→ **Exercise prompt**
Copy every line from the data below in which the string "agent" can be found.

Pixel coordinate grounding data:
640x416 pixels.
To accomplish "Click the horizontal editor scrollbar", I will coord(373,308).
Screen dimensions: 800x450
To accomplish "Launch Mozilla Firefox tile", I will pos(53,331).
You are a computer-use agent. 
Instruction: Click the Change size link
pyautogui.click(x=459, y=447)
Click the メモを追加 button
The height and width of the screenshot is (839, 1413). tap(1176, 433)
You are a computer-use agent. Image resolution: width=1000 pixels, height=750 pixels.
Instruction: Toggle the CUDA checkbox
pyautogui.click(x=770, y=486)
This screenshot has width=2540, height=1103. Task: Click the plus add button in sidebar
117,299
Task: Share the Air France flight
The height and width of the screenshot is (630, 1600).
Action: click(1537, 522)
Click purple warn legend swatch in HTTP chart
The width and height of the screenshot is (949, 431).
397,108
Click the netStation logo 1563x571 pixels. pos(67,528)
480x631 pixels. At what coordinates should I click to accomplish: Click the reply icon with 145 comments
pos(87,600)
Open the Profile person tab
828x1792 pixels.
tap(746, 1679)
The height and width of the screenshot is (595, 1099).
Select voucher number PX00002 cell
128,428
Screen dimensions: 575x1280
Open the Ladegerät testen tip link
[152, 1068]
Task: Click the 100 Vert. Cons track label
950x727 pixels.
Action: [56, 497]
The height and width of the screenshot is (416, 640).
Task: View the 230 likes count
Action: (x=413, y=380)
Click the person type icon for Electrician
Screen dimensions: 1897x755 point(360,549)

→ **Worked solution**
You are a computer-use agent. 
You are a computer-use agent. Image resolution: width=1000 pixels, height=750 pixels.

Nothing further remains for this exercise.